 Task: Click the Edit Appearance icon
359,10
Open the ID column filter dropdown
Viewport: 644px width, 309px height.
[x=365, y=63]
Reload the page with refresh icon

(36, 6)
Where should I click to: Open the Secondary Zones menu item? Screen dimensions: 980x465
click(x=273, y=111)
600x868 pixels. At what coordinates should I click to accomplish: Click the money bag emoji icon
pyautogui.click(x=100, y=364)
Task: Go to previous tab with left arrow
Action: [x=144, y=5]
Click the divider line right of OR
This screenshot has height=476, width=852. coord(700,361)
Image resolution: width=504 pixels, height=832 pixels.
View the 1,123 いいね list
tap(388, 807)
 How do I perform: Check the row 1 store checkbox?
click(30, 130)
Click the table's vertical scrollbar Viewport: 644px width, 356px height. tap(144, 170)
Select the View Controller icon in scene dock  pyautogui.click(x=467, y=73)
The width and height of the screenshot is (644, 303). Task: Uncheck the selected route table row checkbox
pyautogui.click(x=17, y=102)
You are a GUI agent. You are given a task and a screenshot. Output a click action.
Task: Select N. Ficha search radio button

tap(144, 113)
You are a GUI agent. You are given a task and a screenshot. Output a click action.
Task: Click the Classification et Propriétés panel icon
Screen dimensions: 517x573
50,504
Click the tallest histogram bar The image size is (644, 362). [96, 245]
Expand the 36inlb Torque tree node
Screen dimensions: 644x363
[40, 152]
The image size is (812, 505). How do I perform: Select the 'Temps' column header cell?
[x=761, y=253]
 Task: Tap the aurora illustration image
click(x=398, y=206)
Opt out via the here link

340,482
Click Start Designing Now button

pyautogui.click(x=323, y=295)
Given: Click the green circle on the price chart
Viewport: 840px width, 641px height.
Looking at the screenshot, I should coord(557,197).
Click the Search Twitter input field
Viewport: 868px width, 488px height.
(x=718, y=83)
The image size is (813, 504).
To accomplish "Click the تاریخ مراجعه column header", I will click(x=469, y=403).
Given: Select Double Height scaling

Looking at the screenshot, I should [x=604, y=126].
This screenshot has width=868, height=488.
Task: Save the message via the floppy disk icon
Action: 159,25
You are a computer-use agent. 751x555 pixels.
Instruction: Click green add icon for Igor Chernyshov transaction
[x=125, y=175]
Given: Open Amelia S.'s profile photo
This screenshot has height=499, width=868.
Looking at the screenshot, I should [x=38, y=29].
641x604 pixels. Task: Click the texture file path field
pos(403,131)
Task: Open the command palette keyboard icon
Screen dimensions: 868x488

# # # # #

*What the task asks*. Using the data above, output each line exactly.

*Output for this exercise*.
 Task: Click the Edit Appearance icon
359,10
Open the ID column filter dropdown
Viewport: 644px width, 309px height.
[x=365, y=63]
Reload the page with refresh icon

(36, 6)
Where should I click to: Open the Secondary Zones menu item? Screen dimensions: 980x465
click(x=273, y=111)
600x868 pixels. At what coordinates should I click to accomplish: Click the money bag emoji icon
pyautogui.click(x=100, y=364)
Task: Go to previous tab with left arrow
Action: [x=144, y=5]
Click the divider line right of OR
This screenshot has height=476, width=852. coord(700,361)
Image resolution: width=504 pixels, height=832 pixels.
View the 1,123 いいね list
tap(388, 807)
 How do I perform: Check the row 1 store checkbox?
click(30, 130)
Click the table's vertical scrollbar Viewport: 644px width, 356px height. tap(144, 170)
Select the View Controller icon in scene dock  pyautogui.click(x=467, y=73)
The width and height of the screenshot is (644, 303). Task: Uncheck the selected route table row checkbox
pyautogui.click(x=17, y=102)
You are a GUI agent. You are given a task and a screenshot. Output a click action.
Task: Select N. Ficha search radio button

tap(144, 113)
You are a GUI agent. You are given a task and a screenshot. Output a click action.
Task: Click the Classification et Propriétés panel icon
Screen dimensions: 517x573
50,504
Click the tallest histogram bar The image size is (644, 362). [96, 245]
Expand the 36inlb Torque tree node
Screen dimensions: 644x363
[40, 152]
The image size is (812, 505). How do I perform: Select the 'Temps' column header cell?
[x=761, y=253]
 Task: Tap the aurora illustration image
click(x=398, y=206)
Opt out via the here link

340,482
Click Start Designing Now button

pyautogui.click(x=323, y=295)
Given: Click the green circle on the price chart
Viewport: 840px width, 641px height.
Looking at the screenshot, I should coord(557,197).
Click the Search Twitter input field
Viewport: 868px width, 488px height.
(x=718, y=83)
The image size is (813, 504).
To accomplish "Click the تاریخ مراجعه column header", I will click(x=469, y=403).
Given: Select Double Height scaling

Looking at the screenshot, I should [x=604, y=126].
This screenshot has width=868, height=488.
Task: Save the message via the floppy disk icon
Action: 159,25
You are a computer-use agent. 751x555 pixels.
Instruction: Click green add icon for Igor Chernyshov transaction
[x=125, y=175]
Given: Open Amelia S.'s profile photo
This screenshot has height=499, width=868.
Looking at the screenshot, I should [x=38, y=29].
641x604 pixels. Task: Click the texture file path field
pos(403,131)
Task: Open the command palette keyboard icon
Screen dimensions: 868x488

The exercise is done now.